Challenge: Set out the lines of the records, beginning at the line containing "The height and width of the screenshot is (477, 839)." and continuing through the line containing "[x=72, y=265]", as a JSON list of strings with one string per line. Omit any blank lines.

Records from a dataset
(begin)
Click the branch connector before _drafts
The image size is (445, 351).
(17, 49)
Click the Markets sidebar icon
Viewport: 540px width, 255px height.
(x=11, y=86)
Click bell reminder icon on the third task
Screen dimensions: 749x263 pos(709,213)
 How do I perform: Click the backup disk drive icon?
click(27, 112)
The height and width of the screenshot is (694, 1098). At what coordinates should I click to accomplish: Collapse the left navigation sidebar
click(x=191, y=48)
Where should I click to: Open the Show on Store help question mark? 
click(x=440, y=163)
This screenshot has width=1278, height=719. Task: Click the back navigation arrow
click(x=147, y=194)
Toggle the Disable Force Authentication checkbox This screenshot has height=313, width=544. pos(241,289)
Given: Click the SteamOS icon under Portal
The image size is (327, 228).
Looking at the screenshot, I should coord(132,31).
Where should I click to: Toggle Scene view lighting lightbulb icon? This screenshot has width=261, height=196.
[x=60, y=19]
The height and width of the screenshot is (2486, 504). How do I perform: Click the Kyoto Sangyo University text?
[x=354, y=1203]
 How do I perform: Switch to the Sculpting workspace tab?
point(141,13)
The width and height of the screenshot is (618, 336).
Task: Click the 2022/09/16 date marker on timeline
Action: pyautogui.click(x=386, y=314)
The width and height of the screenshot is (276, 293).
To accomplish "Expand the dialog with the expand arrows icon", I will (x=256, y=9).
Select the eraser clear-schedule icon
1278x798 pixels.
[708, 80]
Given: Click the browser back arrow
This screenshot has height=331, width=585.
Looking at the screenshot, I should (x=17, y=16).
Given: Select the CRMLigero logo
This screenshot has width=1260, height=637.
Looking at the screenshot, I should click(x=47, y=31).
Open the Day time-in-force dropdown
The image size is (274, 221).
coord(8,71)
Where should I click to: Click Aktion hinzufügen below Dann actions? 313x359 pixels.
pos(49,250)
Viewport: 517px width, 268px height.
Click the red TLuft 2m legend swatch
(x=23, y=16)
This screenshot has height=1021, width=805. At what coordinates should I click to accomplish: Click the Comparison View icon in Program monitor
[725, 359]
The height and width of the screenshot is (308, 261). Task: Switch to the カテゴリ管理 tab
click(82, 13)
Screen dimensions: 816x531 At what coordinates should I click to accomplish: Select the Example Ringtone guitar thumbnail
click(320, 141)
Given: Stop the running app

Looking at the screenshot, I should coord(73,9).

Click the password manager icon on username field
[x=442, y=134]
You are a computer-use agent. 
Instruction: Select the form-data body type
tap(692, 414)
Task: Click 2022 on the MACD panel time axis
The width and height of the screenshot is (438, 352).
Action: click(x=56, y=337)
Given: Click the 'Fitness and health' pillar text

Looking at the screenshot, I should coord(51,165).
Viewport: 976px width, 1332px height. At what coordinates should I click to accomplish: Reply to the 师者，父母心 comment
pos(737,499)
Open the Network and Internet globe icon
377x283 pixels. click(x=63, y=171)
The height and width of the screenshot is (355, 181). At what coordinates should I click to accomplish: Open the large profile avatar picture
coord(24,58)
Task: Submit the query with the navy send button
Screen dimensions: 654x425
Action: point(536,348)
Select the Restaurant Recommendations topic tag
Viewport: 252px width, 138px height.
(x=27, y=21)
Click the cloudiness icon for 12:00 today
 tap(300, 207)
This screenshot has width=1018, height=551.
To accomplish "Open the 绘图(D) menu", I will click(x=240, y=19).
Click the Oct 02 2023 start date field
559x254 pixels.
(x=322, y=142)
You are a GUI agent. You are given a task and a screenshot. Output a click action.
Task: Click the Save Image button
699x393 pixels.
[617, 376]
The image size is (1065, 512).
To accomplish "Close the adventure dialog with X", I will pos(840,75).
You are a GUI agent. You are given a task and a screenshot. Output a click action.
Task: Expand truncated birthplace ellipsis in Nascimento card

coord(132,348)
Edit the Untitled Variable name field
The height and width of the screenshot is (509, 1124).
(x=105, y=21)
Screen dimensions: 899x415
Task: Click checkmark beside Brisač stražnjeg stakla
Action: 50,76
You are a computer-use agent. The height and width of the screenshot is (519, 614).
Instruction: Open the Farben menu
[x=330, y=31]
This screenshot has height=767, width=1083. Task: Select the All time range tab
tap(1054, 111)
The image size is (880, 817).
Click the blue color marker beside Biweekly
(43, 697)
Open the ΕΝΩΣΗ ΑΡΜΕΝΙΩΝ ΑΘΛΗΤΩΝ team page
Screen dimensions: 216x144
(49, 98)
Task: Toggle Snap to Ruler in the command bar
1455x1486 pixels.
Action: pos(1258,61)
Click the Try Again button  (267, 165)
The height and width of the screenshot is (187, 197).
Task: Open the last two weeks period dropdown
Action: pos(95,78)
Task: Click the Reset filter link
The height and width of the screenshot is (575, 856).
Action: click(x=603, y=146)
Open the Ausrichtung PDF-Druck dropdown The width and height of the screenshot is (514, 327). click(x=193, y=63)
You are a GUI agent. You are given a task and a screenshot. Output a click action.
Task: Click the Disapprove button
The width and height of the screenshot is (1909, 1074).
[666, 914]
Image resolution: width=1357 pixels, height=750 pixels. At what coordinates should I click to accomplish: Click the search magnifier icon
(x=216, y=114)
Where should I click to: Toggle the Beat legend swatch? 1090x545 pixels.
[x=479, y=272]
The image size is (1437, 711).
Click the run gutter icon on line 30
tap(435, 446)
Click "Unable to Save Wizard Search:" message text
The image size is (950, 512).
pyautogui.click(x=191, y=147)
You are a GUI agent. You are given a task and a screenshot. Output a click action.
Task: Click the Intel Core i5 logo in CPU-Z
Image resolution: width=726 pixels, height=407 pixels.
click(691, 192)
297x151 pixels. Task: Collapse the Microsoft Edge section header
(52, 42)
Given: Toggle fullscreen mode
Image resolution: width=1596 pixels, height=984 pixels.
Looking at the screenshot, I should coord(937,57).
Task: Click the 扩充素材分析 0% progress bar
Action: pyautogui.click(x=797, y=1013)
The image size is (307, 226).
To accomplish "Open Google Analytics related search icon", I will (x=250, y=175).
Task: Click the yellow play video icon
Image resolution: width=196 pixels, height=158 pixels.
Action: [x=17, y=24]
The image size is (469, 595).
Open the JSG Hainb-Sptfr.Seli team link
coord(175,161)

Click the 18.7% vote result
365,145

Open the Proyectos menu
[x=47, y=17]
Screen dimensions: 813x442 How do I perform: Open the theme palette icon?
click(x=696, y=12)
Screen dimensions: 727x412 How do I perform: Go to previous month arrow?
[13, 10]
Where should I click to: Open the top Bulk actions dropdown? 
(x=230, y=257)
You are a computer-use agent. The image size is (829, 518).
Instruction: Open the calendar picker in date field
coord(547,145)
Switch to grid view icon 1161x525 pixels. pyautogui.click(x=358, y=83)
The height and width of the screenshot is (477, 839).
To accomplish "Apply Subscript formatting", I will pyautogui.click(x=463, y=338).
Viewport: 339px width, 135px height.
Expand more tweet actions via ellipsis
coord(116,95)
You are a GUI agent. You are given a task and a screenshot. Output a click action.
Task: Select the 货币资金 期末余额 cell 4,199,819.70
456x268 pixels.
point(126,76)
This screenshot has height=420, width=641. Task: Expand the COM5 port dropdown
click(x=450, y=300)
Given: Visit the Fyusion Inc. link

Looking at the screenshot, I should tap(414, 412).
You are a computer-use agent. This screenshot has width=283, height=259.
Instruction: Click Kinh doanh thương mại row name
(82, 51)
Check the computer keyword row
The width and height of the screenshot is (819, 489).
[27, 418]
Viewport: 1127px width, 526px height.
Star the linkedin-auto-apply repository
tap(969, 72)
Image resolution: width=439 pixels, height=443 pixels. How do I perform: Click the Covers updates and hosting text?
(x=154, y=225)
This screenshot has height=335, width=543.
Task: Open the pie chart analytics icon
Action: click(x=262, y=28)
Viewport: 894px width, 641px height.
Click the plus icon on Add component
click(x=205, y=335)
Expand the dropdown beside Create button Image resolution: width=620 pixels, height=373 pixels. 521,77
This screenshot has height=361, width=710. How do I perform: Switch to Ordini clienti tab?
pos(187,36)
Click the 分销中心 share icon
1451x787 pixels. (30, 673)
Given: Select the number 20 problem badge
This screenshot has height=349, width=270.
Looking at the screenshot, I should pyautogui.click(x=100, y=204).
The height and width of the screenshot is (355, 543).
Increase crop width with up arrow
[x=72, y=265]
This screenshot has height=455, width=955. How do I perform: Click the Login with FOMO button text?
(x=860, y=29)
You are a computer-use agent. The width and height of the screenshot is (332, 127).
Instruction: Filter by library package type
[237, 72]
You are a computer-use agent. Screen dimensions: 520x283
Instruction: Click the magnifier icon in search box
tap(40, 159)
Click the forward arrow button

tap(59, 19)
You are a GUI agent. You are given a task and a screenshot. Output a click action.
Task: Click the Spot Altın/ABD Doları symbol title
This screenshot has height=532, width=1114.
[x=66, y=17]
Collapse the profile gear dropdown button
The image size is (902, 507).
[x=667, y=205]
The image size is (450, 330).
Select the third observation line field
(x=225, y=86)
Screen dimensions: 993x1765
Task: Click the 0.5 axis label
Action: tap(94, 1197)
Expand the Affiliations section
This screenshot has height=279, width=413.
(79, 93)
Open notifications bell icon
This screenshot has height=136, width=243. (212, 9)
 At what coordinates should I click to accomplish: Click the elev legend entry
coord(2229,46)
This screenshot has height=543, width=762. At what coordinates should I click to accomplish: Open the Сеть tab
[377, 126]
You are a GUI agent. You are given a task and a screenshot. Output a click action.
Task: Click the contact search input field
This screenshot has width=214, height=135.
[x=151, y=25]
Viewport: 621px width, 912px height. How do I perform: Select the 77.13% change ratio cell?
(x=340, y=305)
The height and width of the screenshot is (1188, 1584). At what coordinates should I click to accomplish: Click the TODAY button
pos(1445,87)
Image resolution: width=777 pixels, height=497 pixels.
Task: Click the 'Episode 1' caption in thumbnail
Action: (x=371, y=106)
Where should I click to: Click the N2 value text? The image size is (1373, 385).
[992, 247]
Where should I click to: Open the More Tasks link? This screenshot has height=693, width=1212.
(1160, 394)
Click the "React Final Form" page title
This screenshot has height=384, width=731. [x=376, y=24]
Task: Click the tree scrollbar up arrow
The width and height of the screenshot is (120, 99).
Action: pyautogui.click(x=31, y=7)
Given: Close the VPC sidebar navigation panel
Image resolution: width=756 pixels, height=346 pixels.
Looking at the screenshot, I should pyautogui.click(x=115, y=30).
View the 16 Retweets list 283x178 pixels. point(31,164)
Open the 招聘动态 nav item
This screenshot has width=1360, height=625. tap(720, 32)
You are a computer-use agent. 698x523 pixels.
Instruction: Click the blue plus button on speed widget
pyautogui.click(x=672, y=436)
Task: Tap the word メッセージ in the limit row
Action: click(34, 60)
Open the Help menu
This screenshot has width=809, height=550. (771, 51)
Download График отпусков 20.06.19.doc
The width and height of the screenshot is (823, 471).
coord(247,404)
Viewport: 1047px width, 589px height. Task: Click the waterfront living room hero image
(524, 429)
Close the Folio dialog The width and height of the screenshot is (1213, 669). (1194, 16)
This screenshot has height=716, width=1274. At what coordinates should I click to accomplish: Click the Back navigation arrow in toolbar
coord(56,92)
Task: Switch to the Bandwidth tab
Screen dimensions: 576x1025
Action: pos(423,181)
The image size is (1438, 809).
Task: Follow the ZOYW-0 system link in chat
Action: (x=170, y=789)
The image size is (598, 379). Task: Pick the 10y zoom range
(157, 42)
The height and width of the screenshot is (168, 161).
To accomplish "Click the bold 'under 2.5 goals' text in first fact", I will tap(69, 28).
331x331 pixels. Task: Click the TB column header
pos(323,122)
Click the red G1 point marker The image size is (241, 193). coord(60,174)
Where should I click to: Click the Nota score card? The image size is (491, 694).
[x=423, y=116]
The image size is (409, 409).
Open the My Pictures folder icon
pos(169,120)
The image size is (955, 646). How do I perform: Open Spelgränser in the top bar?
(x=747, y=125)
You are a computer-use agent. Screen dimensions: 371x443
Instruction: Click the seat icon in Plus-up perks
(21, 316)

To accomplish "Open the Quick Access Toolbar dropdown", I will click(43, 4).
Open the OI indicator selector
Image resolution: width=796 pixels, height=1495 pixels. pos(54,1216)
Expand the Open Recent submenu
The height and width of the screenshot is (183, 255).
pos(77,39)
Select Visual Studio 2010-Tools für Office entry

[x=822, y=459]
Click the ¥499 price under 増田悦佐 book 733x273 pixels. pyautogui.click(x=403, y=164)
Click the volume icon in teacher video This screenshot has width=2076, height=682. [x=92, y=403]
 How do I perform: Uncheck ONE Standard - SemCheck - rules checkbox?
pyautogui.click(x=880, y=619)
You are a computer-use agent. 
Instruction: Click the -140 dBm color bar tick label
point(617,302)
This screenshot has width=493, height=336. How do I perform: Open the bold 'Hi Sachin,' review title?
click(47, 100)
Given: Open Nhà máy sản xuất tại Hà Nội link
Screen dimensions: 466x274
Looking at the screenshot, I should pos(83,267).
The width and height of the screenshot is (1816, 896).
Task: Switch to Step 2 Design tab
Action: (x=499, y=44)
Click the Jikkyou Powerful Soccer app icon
(end)
Result:
[
  "The height and width of the screenshot is (477, 839).",
  "To accomplish \"Apply Subscript formatting\", I will pyautogui.click(x=463, y=338).",
  "Viewport: 339px width, 135px height.",
  "Expand more tweet actions via ellipsis",
  "coord(116,95)",
  "You are a GUI agent. You are given a task and a screenshot. Output a click action.",
  "Task: Select the 货币资金 期末余额 cell 4,199,819.70",
  "456x268 pixels.",
  "point(126,76)",
  "This screenshot has height=420, width=641. Task: Expand the COM5 port dropdown",
  "click(x=450, y=300)",
  "Given: Visit the Fyusion Inc. link",
  "Looking at the screenshot, I should tap(414, 412).",
  "You are a computer-use agent. This screenshot has width=283, height=259.",
  "Instruction: Click Kinh doanh thương mại row name",
  "(82, 51)",
  "Check the computer keyword row",
  "The width and height of the screenshot is (819, 489).",
  "[27, 418]",
  "Viewport: 1127px width, 526px height.",
  "Star the linkedin-auto-apply repository",
  "tap(969, 72)",
  "Image resolution: width=439 pixels, height=443 pixels. How do I perform: Click the Covers updates and hosting text?",
  "(x=154, y=225)",
  "This screenshot has height=335, width=543.",
  "Task: Open the pie chart analytics icon",
  "Action: click(x=262, y=28)",
  "Viewport: 894px width, 641px height.",
  "Click the plus icon on Add component",
  "click(x=205, y=335)",
  "Expand the dropdown beside Create button Image resolution: width=620 pixels, height=373 pixels. 521,77",
  "This screenshot has height=361, width=710. How do I perform: Switch to Ordini clienti tab?",
  "pos(187,36)",
  "Click the 分销中心 share icon",
  "1451x787 pixels. (30, 673)",
  "Given: Select the number 20 problem badge",
  "This screenshot has height=349, width=270.",
  "Looking at the screenshot, I should pyautogui.click(x=100, y=204).",
  "The height and width of the screenshot is (355, 543).",
  "Increase crop width with up arrow",
  "[x=72, y=265]"
]